The first was the narrative of Progress and Enlightenment, favoured by the British historians then and now. The shortcomings of this narrative is clear: The universities in India were part of the oppressive imperial structure rather than institutions of freedom and liberation. They were designed, from the very start, to be different from the American Colonial Universities, which were started by the settler initiatives (backed by the Crown) and which were blamed for whatever happened in the American colonies thereafter. In fact, East India Company successfully argued against establishment of universities in India, proposed by William Wilberforce in the 1790s at the juncture of renewal of its charter, citing the debacle in the United States. The Colonial Universities in India were not in any way similar to the 'Colonial Colleges' such as Harvard, William and Mary or Yale (named after the East India Company clerk who made his fortune in Madras). The Colonial Universities in India were designed to be tools of economic exploitation of India, to turn it into a huge 'back-office' of the imperial enterprise.

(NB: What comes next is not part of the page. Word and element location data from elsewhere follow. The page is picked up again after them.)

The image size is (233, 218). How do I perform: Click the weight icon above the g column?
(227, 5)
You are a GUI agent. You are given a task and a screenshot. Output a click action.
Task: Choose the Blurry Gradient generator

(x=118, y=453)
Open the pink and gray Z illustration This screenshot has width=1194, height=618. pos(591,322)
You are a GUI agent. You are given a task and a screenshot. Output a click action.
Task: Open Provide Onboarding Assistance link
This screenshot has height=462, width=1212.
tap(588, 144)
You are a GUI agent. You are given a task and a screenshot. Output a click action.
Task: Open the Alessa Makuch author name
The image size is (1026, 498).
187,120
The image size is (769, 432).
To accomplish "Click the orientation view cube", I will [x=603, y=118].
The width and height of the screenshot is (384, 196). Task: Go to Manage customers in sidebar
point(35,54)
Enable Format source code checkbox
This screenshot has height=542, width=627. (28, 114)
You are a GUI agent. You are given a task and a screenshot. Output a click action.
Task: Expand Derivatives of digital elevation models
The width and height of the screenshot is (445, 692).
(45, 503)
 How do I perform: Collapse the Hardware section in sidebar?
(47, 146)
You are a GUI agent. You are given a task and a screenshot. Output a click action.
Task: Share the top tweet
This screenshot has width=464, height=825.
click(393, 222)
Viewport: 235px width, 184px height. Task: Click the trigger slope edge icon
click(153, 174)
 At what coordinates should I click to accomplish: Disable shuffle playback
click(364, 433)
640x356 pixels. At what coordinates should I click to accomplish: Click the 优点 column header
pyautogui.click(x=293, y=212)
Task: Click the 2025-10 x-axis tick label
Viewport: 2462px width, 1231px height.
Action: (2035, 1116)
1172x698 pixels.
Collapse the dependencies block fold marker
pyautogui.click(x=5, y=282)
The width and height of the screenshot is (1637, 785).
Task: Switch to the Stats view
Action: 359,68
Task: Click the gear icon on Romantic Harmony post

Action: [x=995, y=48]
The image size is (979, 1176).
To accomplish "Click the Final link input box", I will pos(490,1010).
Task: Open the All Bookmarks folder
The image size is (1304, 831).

This narrative is wrong because the eventual dissatisfaction of the college-trained Indian elite with the discrimination at the workplace was not the fountainhead of Indian national consciousness. India was not, as some British historians would like to claim, an entity conceived in Imperial terms. India was an ancient geographical, cultural and political entity, and both outsiders - early British merchants, for example - and people in India, knew it as such. Mughal empire was very much an entity, and it would be wrong to read the demise of India in the political fragmentation after Aurangzeb. There were several competing parties, and the British was one of those parties, and they sealed their dominance only in the mid-Nineteenth century. The colonial university as the fountainhead of nationalism denies this pre-existent reality, and inadvertently promote the idea of India as a British political construct (as indeed the modern India, reflecting the imperial boundaries, have become).
As I mentioned, this also bundles all other 'conflicts' - peasant revolts, Sepoy Mutinies, workers's struggles - in a subordinate role to the national struggle, as the National Consciousness seemed to belong exclusively to a group of college educated people. This is largely anomalous, as most of these college graduates devoted themselves, as they were expected to, in the colonial service, and, on the other hand, when Mutineers were being tied to the cannons and blasted away, they were not dying for 'special interest' but for their battles against the British (in many cases, for loyalty to the Mughal Emperor). This is not to undermine what the educated leaders of a later generation did in India, but while the Colonial universities may have played a role in creating a new 'imagined community', but that was not the only game in town.